# Information given
((
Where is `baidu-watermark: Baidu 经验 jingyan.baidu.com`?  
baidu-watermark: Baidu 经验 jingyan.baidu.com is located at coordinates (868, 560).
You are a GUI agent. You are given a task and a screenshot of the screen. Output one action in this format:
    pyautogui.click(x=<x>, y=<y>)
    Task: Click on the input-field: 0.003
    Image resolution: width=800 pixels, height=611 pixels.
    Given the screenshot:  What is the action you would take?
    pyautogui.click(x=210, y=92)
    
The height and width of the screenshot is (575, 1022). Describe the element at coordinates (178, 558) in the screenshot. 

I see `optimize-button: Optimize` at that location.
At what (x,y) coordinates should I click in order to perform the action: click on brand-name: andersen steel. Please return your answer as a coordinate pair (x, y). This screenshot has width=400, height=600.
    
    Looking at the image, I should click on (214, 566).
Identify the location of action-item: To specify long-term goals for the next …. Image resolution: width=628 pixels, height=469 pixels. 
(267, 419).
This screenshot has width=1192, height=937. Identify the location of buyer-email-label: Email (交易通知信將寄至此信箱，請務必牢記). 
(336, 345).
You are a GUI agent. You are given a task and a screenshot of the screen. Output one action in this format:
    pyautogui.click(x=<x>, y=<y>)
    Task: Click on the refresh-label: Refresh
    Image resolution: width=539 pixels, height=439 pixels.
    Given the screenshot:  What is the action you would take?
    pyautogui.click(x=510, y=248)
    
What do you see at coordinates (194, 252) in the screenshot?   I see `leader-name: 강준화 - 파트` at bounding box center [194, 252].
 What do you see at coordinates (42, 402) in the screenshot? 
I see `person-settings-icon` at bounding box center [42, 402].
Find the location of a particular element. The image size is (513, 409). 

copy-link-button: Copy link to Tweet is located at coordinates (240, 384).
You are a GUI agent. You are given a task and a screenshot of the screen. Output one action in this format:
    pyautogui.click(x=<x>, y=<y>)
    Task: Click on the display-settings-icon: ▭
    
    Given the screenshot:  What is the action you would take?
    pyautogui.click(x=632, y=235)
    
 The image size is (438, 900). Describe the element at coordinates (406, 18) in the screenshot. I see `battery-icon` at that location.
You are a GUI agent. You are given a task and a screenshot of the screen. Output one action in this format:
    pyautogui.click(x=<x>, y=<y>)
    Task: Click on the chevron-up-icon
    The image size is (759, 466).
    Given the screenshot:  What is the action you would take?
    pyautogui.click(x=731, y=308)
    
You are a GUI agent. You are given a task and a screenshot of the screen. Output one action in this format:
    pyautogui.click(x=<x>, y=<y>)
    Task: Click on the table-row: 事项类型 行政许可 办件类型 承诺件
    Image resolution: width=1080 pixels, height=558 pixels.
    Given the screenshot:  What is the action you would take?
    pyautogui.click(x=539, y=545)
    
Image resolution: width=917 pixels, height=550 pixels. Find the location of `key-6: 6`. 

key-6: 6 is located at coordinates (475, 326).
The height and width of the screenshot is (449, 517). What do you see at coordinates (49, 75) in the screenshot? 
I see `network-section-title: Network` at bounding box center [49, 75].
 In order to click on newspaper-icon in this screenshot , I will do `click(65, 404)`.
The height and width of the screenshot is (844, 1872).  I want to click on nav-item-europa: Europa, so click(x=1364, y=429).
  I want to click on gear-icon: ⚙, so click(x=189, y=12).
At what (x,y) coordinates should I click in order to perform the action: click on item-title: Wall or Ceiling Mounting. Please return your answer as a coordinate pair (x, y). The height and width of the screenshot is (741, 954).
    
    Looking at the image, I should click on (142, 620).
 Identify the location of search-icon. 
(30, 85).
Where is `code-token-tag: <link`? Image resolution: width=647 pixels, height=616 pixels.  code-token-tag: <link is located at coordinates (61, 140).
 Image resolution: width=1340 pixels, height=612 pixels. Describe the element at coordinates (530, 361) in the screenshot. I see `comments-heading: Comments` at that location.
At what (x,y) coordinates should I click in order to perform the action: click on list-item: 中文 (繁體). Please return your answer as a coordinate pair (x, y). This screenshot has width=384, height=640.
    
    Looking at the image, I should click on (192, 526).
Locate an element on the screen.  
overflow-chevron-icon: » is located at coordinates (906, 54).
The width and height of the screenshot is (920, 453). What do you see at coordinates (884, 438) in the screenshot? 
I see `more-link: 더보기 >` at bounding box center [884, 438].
))
# About this task
Please copy the rows above word for word, from the line containing "Image resolution: width=917" through the line containing "I want to click on gear-icon: ⚙, so", both included.

# Response below
Image resolution: width=917 pixels, height=550 pixels. Find the location of `key-6: 6`. 

key-6: 6 is located at coordinates (475, 326).
The height and width of the screenshot is (449, 517). What do you see at coordinates (49, 75) in the screenshot? 
I see `network-section-title: Network` at bounding box center [49, 75].
 In order to click on newspaper-icon in this screenshot , I will do `click(65, 404)`.
The height and width of the screenshot is (844, 1872).  I want to click on nav-item-europa: Europa, so click(x=1364, y=429).
  I want to click on gear-icon: ⚙, so click(x=189, y=12).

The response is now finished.